TEXTO ORIGINAL

___

Hell or High Water (literalmente “pase lo que pase”), rebautizada como Sin nada que perder, es ante nada y por
sobre todas las cosas un ejercicio de cinefilia. Más dispuesto a seguir los
modelos elegidos que a respirar por cuenta propia. Es tanto un western, un
policial como una buddy movie. Como las series Fargo o Quarry abreva en
la estética y la gramática cinematográfica de los 70, con resonancias de Martin Ritt,
Sidney Lumet, Robert Benton, los hermanos Coen, Michael Cimino, Robert
Mulligan, John Carpenter, Francis Ford Coppola, Peter Bogdanovich y siguen las
firmas, más todos los fantasmas que arrastra consigo la presencia del ahora
prócer Jeff Bridges, con más de cincuenta años de cine en sus espaldas.
Como en muchos de los clásicos de los finales de los
sesenta y principios de los setenta, la historia progresa por dos dúos de
personajes. De un lado tenemos a los hermanos Howard: Toby (Chris Pine) buen
hijo, sufrido padre y ex-esposo, brillante para concebir un plan de venganza
contra el sistema financiero y Tanner (Ben Foster) un ex-presidiario, apaleado
a golpes de chico, que sobrevivió a resentimientos varios por el cariño de su
hermano, a veces cruel, otras veces inconteniblemente violento, pero en el
fondo de buena entraña (cualquier parecido con personajes que forjaron la
leyenda de Paul Newman es adrede, no pura coincidencia). Del otro, dos
veteranos Texas Rangers, Marcus Hamilton (Jeff Bridges) y Alberto Parker (Gil
Birmingham) a punto de la jubilación. Marcus
es quisquilloso, impaciente, hosco, malhumorado, de lengua filosa (lo que llamo
un personaje Walter Matthau, porque me recuerdan a los que le dieron un perfil
determinante a la carrera de este gran actor). Alberto es mestizo, con sangre
india y mexicana, paciente, simpático, un humanista que soporta lo mejor que
puede las chanzas hirientes, discriminatorias y xenófobas de Marcus. No se
necesita ser muy despabilado para darse cuenta que Marcus no habla en serio,
que no es un racista, es su manera de no involucrarse demasiado, para no dar
rienda suelta al respeto y al afecto que siente por Alberto (cualquier parecido
a 7000 personajes de Charles Bronson, Clint Eastwood, Robert Mitchum, Kirk
Douglas, Burt Lancaster, o el ya mencionado Walter Matthau, entre otros, no es
pura coincidencia, es adrede.

___

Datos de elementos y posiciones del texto

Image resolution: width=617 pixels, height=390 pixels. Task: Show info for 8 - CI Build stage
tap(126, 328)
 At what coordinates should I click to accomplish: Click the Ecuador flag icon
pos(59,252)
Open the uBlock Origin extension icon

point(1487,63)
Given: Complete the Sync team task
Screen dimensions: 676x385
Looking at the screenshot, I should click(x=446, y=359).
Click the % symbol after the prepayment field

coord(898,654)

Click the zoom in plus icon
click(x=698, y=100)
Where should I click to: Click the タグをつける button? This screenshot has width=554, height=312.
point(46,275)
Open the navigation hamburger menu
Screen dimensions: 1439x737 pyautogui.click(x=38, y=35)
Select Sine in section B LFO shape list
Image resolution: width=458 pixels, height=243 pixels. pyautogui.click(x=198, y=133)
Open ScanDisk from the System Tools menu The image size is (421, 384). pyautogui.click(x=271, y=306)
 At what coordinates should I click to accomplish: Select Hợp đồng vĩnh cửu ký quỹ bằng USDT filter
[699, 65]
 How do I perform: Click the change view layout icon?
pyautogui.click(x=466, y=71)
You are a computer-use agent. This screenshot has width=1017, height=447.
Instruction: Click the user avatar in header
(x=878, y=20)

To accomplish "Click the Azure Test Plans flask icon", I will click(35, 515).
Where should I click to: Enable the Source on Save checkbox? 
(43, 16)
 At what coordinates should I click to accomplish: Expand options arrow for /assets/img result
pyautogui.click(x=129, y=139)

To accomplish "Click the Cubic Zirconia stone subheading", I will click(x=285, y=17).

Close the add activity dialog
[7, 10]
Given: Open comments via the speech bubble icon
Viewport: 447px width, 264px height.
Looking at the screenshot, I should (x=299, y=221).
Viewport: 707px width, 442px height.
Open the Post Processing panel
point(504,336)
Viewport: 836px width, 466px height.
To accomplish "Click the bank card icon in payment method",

___

TAREAS
(A) ¿Qué líneas de los registros contienen la cadena "Given"? Extráelas todas y distingue entre mayúsculas y minúsculas.
(B) Prolonga la reseña sobre Hell or High Water a partir de su última frase.

TAREAS RESUELTAS
(A)
Given: Complete the Sync team task
Given: Open comments via the speech bubble icon

(B)
Los hermanos Howard roban sucursales pequeñas de un
mismo banco, después se comprenderá por qué. Los Texas Rangers van detrás.
Marcus es un excelente policía con un buen olfato y descifrará cómo viene la
mano. Y, claro, habrá un duelo final.
Si verá esta película saltee este párrafo porque
contiene sino un spoiler, una pista demasiado evidente. Desde el inicio del
cine estadounidense, los guionistas insisten con un recurso que llamo Moritat
te saludant, los que van a morir te saludan, frase con la que se presentaban en
la arena los gladiadores del circo romano. En toda película de guerra, acción,
western, policiales y hasta dramas, si un personaje secundario, la mayor parte
de las veces, habla de sus planes de futuro con algún detalle, seguro que lo mataban
sobre el final. El recurso, bastante obvio, consiste en crear empatía con dicho
personaje para después conmocionarnos con su triste destino. Es una
manipulación narrativa tan barata y tan usada, que ya deberían archivarla. Y
sin embargo, no. La revitalizan una y otra vez. Este lugar tan común es, para
los que hemos visto más de una película, muy irritativo. La bronca viene porque
aquí vuelve a usarse groseramente.
En definitiva, si se acepta su juego de espejos con
media filmografía de la década del setenta y se le perdonan lugares comunes tan
viejos como el mundo, se puede disfrutar de esta historia de venganza
justiciera, actuada, eso sí, como los dioses.
Guión de Taylor Sheridan, dirección de David
Mackenzie.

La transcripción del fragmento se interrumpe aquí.